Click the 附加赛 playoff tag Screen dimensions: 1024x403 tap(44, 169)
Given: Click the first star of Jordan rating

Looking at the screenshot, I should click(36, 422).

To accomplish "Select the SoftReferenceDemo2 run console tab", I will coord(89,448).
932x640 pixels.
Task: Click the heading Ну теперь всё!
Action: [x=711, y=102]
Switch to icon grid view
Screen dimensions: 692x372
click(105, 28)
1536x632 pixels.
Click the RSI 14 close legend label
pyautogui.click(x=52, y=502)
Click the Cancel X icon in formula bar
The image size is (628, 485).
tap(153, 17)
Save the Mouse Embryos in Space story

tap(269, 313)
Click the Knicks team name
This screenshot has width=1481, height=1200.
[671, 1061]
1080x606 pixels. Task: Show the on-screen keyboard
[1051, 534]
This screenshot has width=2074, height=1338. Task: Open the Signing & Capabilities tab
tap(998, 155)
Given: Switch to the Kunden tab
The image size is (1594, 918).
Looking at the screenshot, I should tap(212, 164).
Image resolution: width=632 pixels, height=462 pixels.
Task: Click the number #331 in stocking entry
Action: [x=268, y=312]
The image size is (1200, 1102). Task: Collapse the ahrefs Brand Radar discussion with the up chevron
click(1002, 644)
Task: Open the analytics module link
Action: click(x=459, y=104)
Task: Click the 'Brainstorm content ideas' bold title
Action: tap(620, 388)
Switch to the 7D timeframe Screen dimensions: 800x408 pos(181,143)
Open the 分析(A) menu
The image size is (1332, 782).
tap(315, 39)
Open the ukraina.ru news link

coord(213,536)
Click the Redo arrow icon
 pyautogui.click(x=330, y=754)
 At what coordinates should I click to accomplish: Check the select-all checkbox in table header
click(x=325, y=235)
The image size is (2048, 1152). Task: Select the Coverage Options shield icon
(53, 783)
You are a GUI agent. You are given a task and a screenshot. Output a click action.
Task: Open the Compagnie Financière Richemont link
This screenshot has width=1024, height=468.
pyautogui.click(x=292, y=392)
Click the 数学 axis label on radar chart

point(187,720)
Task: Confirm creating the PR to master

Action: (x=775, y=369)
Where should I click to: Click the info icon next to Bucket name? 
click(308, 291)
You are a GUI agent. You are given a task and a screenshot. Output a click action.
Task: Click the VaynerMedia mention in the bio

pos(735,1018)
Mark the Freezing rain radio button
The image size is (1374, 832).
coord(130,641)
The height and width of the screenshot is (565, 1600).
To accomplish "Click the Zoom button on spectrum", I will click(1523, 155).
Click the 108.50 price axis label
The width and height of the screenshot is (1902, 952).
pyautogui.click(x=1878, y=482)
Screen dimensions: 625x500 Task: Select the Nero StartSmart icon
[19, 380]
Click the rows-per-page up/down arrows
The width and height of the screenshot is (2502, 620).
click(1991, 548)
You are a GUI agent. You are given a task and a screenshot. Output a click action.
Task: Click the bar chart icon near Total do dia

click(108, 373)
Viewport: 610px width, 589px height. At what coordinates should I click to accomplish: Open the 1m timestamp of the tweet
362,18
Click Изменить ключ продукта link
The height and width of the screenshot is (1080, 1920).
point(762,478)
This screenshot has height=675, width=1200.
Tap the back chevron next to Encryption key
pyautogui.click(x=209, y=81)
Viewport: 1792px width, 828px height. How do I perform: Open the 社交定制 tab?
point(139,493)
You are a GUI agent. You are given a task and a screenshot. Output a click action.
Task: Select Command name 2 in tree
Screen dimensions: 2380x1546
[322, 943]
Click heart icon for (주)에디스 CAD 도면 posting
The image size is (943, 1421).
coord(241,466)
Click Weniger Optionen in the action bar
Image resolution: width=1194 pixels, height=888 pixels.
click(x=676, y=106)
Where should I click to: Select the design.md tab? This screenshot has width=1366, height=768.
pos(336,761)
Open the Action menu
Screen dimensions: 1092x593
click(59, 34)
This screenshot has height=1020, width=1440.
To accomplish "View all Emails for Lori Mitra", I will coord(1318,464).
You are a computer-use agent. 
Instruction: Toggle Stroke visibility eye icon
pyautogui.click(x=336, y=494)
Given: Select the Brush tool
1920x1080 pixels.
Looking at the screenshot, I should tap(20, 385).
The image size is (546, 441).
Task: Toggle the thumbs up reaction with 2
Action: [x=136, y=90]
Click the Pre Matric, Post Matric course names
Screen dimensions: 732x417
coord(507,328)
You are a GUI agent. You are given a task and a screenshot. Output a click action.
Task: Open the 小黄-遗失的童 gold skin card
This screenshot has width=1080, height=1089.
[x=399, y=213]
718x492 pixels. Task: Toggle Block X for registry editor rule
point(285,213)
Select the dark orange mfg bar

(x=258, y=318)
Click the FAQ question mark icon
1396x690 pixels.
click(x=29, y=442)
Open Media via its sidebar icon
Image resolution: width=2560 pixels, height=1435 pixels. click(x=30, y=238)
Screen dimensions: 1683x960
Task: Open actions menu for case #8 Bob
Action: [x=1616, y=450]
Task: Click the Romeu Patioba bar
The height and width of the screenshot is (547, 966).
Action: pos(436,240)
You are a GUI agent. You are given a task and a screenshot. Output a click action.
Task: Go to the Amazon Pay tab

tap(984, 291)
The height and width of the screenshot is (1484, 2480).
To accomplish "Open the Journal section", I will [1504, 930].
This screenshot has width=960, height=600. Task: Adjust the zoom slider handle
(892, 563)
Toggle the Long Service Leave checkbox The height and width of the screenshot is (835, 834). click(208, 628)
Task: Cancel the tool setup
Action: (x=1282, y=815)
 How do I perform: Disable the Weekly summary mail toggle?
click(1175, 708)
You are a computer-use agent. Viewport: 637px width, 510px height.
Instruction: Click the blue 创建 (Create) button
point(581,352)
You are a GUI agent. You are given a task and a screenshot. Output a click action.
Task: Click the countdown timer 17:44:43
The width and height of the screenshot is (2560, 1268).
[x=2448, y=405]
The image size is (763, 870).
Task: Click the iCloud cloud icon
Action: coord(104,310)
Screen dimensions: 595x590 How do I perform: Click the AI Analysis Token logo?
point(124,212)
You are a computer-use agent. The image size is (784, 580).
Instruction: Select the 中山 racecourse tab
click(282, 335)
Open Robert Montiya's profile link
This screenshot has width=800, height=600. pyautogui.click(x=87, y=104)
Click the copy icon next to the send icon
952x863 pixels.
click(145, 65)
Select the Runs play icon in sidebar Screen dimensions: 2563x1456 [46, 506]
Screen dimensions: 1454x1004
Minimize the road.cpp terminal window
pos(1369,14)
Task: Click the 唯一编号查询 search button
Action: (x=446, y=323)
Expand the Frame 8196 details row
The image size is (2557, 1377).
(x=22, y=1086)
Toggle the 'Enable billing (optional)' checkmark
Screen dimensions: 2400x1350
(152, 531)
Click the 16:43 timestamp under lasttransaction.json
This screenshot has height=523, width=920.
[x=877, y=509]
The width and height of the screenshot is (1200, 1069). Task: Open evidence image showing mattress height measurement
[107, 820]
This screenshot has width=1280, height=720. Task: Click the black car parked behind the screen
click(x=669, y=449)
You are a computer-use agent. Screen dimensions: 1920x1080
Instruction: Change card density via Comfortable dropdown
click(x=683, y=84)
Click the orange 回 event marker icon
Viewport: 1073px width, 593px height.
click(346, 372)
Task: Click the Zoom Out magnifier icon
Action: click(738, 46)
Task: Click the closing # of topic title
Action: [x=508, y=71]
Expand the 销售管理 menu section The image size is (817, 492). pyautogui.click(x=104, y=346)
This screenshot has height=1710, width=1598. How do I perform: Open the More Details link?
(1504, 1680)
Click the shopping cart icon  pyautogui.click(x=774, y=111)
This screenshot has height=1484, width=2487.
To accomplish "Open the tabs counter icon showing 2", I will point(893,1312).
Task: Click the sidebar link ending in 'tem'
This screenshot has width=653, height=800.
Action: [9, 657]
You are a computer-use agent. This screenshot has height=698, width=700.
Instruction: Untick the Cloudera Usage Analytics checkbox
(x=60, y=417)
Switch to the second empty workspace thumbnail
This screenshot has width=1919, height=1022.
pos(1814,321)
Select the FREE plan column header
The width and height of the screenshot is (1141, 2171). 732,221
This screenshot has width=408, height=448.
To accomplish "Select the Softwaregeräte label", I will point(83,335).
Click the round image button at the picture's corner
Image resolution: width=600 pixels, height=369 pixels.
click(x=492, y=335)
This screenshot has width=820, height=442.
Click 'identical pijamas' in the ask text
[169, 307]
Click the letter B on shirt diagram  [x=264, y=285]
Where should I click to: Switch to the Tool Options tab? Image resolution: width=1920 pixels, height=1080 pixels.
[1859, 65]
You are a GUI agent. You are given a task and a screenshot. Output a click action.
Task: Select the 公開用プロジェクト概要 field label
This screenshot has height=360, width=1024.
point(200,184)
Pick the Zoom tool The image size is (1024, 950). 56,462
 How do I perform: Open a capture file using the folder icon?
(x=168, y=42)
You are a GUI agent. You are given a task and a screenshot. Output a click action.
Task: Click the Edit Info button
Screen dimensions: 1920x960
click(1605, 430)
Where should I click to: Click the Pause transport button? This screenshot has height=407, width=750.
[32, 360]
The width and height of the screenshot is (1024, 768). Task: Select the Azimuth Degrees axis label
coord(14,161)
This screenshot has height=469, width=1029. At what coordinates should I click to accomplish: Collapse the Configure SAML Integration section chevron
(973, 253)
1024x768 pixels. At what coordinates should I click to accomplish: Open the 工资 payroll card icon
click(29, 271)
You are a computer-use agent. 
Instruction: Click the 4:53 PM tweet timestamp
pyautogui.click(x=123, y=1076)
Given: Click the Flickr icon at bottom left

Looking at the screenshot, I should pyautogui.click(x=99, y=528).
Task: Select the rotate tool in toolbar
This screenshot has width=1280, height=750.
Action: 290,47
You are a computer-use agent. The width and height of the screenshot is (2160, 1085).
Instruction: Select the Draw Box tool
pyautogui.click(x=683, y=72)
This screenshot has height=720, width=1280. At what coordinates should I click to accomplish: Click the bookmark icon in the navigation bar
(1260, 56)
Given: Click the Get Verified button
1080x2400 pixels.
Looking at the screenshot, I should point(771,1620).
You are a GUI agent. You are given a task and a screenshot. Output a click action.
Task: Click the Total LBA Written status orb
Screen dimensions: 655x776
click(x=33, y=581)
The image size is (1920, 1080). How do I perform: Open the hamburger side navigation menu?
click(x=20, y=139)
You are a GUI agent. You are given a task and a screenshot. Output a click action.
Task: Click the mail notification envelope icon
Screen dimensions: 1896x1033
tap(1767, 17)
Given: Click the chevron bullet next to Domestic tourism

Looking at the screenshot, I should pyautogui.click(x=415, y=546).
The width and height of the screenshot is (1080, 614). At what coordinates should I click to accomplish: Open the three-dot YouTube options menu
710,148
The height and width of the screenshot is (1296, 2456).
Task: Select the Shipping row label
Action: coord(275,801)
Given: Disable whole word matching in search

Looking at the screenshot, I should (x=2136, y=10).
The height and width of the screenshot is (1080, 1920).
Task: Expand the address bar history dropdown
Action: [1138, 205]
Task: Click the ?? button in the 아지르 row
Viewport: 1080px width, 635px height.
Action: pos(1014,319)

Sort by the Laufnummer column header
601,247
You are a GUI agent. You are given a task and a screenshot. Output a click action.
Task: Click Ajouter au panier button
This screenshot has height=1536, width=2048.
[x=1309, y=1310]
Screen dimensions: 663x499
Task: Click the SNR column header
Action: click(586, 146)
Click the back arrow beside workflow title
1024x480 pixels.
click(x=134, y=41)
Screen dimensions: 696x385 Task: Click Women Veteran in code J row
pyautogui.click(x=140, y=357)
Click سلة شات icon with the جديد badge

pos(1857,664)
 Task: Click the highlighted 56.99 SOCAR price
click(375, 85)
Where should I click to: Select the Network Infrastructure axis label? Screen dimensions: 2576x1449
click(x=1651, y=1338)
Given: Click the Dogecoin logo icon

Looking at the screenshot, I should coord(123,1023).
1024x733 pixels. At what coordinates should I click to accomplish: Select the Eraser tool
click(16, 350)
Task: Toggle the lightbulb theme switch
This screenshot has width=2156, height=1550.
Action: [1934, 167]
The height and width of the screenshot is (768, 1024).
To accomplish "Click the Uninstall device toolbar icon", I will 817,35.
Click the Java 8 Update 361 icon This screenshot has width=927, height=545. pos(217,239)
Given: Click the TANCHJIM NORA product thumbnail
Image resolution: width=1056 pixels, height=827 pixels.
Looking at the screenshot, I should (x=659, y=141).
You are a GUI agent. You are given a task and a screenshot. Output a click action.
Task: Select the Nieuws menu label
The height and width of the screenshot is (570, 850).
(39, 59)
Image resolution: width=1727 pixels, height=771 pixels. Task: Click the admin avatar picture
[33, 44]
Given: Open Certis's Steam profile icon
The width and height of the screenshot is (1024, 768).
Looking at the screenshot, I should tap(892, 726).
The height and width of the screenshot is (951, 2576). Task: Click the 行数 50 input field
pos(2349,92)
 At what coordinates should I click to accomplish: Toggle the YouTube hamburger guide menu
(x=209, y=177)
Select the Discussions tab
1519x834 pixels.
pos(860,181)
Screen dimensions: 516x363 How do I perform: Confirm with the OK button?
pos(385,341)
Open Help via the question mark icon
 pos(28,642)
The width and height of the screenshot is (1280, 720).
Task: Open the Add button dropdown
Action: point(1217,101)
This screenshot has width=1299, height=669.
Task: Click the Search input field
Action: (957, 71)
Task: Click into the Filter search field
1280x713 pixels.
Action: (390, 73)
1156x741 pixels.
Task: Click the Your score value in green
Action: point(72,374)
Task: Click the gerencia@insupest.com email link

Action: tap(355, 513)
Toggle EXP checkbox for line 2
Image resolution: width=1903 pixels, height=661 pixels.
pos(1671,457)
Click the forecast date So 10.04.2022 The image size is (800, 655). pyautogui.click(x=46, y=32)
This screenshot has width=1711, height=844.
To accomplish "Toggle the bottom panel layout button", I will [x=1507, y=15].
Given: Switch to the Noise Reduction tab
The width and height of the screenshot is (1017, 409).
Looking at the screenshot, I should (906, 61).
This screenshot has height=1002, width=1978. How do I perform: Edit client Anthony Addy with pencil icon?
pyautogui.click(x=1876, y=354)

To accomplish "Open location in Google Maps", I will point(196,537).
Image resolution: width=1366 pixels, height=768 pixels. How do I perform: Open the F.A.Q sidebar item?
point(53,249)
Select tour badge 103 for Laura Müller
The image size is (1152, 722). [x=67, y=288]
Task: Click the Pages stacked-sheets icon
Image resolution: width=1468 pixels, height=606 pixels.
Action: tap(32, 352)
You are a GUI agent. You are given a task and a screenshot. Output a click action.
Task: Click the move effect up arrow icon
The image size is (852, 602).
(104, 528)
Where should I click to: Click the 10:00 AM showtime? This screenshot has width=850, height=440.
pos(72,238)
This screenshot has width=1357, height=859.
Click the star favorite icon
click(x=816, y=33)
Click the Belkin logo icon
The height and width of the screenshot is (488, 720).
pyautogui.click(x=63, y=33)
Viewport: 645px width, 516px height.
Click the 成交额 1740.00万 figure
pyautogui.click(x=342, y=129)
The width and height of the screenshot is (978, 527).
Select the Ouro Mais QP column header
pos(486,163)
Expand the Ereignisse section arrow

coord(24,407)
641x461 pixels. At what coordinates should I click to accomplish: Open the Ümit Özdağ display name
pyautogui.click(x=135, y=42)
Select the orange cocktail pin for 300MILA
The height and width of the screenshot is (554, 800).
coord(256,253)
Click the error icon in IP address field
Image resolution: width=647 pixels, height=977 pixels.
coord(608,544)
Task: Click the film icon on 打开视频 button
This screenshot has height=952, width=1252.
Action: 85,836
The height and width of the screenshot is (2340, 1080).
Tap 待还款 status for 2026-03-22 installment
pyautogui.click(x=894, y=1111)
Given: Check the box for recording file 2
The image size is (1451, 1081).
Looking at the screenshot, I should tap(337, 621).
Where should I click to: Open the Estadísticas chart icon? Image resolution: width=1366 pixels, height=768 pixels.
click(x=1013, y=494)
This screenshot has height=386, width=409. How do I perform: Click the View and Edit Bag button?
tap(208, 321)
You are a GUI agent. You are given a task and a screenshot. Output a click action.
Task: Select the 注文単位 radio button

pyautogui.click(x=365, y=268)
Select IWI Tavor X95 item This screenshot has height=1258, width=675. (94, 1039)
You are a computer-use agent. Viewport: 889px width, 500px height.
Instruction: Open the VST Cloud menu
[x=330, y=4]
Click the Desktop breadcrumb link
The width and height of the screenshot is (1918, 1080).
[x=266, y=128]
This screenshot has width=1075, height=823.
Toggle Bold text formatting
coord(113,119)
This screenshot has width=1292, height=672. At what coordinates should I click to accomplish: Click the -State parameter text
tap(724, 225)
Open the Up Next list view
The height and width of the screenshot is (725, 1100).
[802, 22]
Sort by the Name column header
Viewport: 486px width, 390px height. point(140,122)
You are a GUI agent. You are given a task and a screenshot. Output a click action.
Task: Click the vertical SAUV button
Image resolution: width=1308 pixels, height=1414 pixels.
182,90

___

## Что нужно сделать:
Выпишите заново отрывок записей от строки с «Select IWI Tavor» до строки с «coord(113,119)» включительно, поменяв «Bold» на «Italic» и больше ничего не меняя.

## Ответ на задание:
Select IWI Tavor X95 item This screenshot has height=1258, width=675. (94, 1039)
You are a computer-use agent. Viewport: 889px width, 500px height.
Instruction: Open the VST Cloud menu
[x=330, y=4]
Click the Desktop breadcrumb link
The width and height of the screenshot is (1918, 1080).
[x=266, y=128]
This screenshot has width=1075, height=823.
Toggle Italic text formatting
coord(113,119)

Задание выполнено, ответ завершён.